Charlie Russell

Personal information
- Full name: Charlotte Louise Russell
- Born: 4 February 1988 (age 38) Brighton, East Sussex, England
- Batting: Right-handed
- Bowling: Right-arm off-spin
- Role: Bowler

International information
- National side: England (2007);
- ODI debut (cap 110): 17 August 2007 v New Zealand
- Last ODI: 27 August 2007 v New Zealand
- Only T20I (cap 20): 16 August 2007 v New Zealand

Domestic team information
- 2006–2011: Sussex
- 2007/08: Northern Districts

Career statistics
| Competition | WODI | WT20I | WLA | WT20 |
| Matches | 2 | 1 | 55 | 10 |
| Runs scored | 4 | 2 | 117 | 54 |
| Batting average | 4.00 | – | 6.88 | 10.80 |
| 100s/50s | 0/0 | 0/0 | 0/0 | 0/0 |
| Top score | 4 | 2* | 18* | 15 |
| Balls bowled | 54 | 24 | 1,900 | 174 |
| Wickets | 1 | 0 | 53 | 4 |
| Bowling average | 45.00 | – | 20.49 | 41.25 |
| 5 wickets in innings | 0 | – | 1 | 0 |
| 10 wickets in match | 0 | – | 0 | 0 |
| Best bowling | 1/45 | – | 5/29 | 2/21 |
| Catches/stumpings | 1/– | 0/– | 7/– | 4/– |
- Source: CricketArchive, 16 January 2021

= Charlie Russell (cricketer) =

English cricketer (born 1988)

Charlotte Louise Russell (born 4 February 1988) is a former international cricketer who made three appearances for the England women's cricket team. She played as an off-spin bowler who gave the ball air and a right-handed lower order batter.

==Early life==

Russell was born on 4 February 1988 in Brighton, East Sussex.

==Domestic career==

At county level Russell played for Sussex between 2006 and 2011, helping them to the County Championship title in 2008 and 2010. She also played for Diamonds in the Super Fours competition and for Brighton and Hove in club cricket.

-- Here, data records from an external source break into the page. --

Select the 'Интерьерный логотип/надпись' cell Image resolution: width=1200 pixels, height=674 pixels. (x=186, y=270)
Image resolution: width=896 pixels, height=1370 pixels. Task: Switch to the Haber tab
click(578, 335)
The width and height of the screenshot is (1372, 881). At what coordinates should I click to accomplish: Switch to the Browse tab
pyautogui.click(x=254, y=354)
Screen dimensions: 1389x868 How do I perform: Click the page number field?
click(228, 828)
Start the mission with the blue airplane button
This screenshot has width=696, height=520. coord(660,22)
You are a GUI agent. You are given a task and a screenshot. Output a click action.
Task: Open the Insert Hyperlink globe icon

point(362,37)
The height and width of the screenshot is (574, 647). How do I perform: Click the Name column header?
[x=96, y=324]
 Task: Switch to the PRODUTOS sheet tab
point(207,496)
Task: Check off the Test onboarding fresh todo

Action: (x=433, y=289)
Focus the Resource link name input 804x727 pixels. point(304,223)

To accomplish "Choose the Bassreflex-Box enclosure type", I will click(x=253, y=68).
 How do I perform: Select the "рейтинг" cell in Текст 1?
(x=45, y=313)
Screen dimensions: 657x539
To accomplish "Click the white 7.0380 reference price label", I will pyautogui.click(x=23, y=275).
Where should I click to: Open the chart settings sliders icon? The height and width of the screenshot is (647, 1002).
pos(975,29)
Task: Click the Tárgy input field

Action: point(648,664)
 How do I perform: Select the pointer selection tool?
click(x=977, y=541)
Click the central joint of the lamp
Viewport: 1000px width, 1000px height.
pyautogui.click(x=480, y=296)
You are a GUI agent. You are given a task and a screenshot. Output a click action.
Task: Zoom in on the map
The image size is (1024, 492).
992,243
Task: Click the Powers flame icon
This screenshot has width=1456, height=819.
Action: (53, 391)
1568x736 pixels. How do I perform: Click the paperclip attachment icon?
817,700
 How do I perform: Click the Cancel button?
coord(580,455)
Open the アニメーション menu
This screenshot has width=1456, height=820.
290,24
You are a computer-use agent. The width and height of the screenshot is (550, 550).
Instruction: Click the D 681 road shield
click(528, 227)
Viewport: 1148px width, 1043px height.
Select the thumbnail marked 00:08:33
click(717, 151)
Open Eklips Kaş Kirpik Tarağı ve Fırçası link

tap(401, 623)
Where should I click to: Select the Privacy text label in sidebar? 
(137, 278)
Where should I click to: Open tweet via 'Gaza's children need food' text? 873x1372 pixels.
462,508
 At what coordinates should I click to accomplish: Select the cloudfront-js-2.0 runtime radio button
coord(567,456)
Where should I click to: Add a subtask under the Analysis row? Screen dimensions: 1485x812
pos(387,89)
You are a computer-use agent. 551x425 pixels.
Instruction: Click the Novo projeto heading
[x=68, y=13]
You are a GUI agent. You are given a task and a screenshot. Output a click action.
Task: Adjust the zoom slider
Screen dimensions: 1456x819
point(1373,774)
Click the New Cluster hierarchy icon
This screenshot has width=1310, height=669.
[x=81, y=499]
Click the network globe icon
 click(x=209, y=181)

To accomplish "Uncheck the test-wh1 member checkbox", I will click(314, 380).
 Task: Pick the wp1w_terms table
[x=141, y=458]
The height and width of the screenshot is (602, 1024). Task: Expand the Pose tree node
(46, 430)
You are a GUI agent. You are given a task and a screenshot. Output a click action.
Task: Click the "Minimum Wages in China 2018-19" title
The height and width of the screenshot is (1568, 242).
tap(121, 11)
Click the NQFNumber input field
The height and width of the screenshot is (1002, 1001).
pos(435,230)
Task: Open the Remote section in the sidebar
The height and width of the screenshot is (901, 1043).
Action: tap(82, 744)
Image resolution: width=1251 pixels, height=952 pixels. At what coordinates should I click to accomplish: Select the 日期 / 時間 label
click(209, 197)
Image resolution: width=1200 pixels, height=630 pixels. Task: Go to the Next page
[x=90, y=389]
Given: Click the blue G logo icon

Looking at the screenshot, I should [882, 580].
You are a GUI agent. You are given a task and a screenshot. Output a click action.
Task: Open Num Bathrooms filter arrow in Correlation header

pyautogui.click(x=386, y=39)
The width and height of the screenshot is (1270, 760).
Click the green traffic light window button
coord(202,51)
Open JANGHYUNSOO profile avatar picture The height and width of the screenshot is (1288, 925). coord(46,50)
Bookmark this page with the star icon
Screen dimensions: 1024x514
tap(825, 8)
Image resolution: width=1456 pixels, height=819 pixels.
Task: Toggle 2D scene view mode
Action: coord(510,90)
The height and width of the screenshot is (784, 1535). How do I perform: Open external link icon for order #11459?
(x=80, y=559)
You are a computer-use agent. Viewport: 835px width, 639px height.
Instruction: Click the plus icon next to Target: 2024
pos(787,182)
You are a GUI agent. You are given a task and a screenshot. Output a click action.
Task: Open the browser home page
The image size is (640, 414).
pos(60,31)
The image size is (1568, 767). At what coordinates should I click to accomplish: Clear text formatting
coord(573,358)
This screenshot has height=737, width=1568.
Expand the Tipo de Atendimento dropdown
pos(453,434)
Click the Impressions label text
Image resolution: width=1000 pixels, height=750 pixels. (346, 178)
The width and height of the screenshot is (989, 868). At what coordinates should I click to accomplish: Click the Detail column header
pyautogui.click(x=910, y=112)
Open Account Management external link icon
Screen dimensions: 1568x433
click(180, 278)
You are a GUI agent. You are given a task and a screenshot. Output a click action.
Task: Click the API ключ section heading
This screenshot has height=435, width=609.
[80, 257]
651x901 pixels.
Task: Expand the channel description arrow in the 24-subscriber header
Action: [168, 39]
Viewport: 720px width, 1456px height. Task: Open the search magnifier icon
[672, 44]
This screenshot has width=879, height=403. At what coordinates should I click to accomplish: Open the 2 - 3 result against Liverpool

Russell spent part of the 2007/08 winter in New Zealand playing for Northern Districts.

==International career==

Russell made her England debut in a Twenty20 International against New Zealand at the County Ground, Taunton on 16 August 2007. She made her One Day International debut the following day, also against New Zealand at Taunton. Her only subsequent international match was a One Day International against New Zealand at Stanley Park, Blackpool on 27 August 2007. She took one wicket across her three international appearances.